By Huck Fairman
Many people across our country and around the world recognize the climate crisis we face. The storms, floods, droughts, and heat are daily in the news. So we don’t need more reporting as much as we need action. But how to stir more people to act?
Could coming at this crisis from another angle possibly awaken and motivate those not already there? I recently rediscovered American novelist and writer Wallace Stegner, who lived mostly in the West. He wrote about its many landscapes, environments, people, and creatures. And he wrote about the environmental issues we face.
“I was shaped by the West,” he wrote. With its scenery, largeness, and distances, it removed “the scales from my eyes.”
But he also found the West had become “prosperous at the expense of (its) fragile environment, and (its) civilization has too often mined and degraded the natural scene … .”
And this was as it appeared to him through much of the last century. So while he wrote that “the West is hope’s native home,” he saw that it suffered, at the same time, “human
failure and environmental damage.”
“Visionary expectation was a great energizer of the westward movement … ,” he wrote. But sadly it was “exaggerated, uninformed, unrealistic, greedy …” resulting in “a prescription
for disappointment that the West has carried to the corner drugstore too many times.” This has created “Ghost towns and dust bowls, (that) like motels, are western inventions.”
The transience that resulted “has hampered the development of stable, rooted communities and aborted the kind of communal effort that takes in everything … when people have a shared past and promise of continuance.”
Princeton, as we know, is a fortunate, long-existing town, benefiting from the University, and its Sustainable and environmental organizations. But even at its edges, unrestrained growth, in the form of huge warehouse complexes and new housing, buildings, and roads together threaten the peaceful, un-crowded quality of life and its environments that its residents have long enjoyed.

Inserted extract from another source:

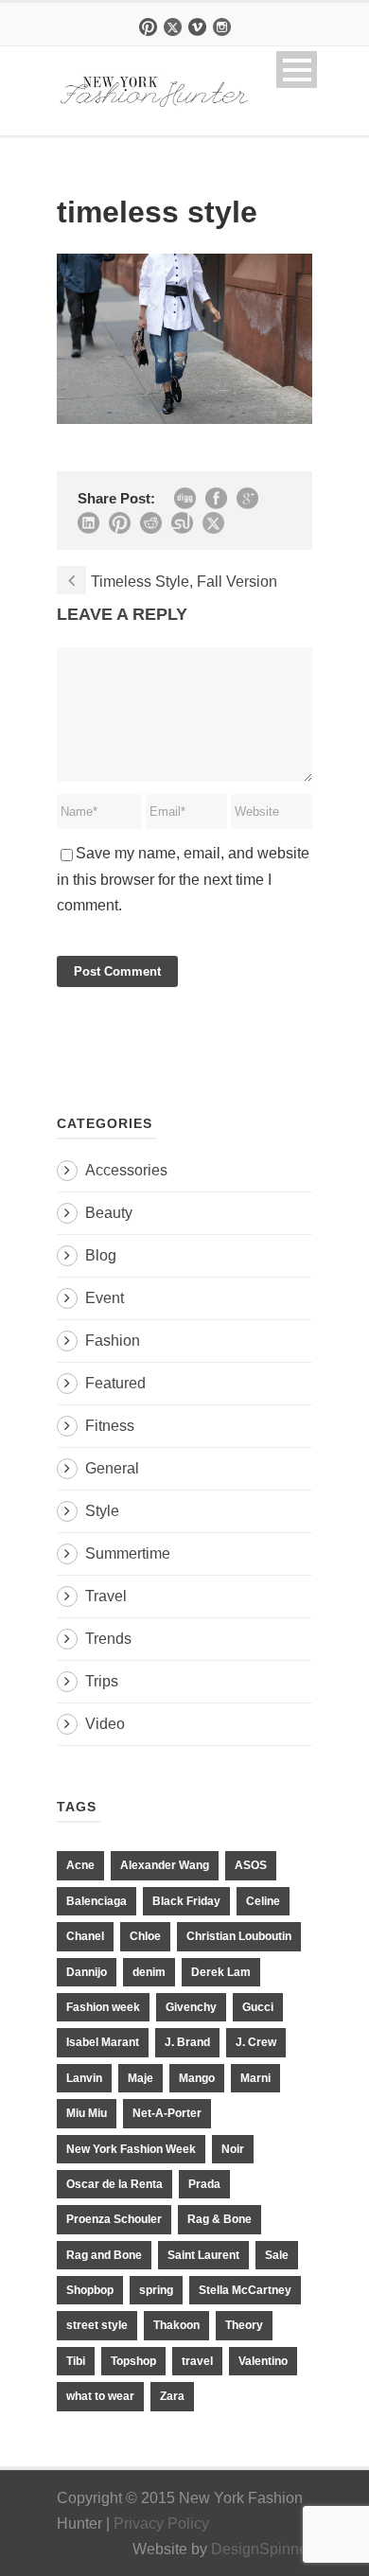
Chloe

Luckily what we do not suffer from, but which Stegner soon saw existed throughout the West, is aridity. And this renders the western lands “far more fragile and unforgiving.”
Adequate water allows trees and vegetation to “heal” and re-grow. In the West, damage results in “gullies and desertification.” It results in rivers and reservoirs drying up. And now, around the globe, we see this occurring in Africa, the Mid-East, and Asia, where the new aridity results in a lack of water and food.
But in this country, again decades ago, Stegner worried that “used up” water and drought would lead to “augmentation” or “ever-greater engineering projects” that could bring water from the Columbia or Snake rivers or even the Yukon or icebergs farther north. Yet he foresaw that these vague hopes were delusional.
Stegner had grown up with his father ever looking “for the big chance” and failing to find it in one location constantly moved the family to another. Those included Saskatchewan, Montana, Utah, Nevada, and California. “While (his father) waited for one of those bonanzas to pan out, he ran a gambling joint in Reno.”
Stegner revealed it was out of his father’s life that he wrote a novel, THE BIG ROCK CANDY MOUNTAIN.
But he warns that what long lured his father and many others to the West is “a mirage.” And today it appears to be the hope and plan to establish profitable industries, such as fossil fuel producers, farming conglomerates, and mining corporations that lead people to ignore the resulting environmental impacts.
In California, the question is: do the vast California farming combines need, and get to use up, the water that is essential for its many, large communities? Which priority is to be served?
Seeing this, again in the last century, Stegner alerted us to the fact that the essential character of our West was not topography or landforms but climate. Again he noted that it is aridity that “gives the air its special dry clarity” and its brilliant light. But also its inadequate water supplies.
This aridity, and uncertain water sources, he saw, were to be found in “the semi-arid steppes of Montana, Dakota, Nebraska, Wyoming, Colorado, and New Mexico.” There, he observed, “we have acted upon the western landscape with the force of a geological agent.” And our misunderstanding of what we have done “prevents the healing of our mistakes.”
He quoted an Irish officer in the British army, William F. Butler who saw in 1872 that we then had a “prairie-ocean” which was as vast and as silent as was the world when it was first formed.
But after that, Stegner reminds us, “Habit, politics, and real estate boosterism won out over experience and good sense.
Only in time, did the settlers on the “shortgrass plains” learn that water was more important to them than land.
With this in mind, Stegner alerts his readers that “Perception trained in another climate and another landscape has had to be modified. That means we have had to learn to quit depending on perceptual habit. Our first and hardest adaptation was to learn all over again how to see.” To that he added, “We should all be forced to file an environmental impact study before we build so much as a privy or summer cottage, much less a motel, a freeway, or a resort.”
Could hearing this story from a different voice and slightly earlier time convince those finding no reason to act now to change and turn to action, in one form or another? Stegner is one of many voices urging such efforts. And hopefully his detailing the destructive changes the West has endured may be enough to stir a few more to join the participation we need to save our environments.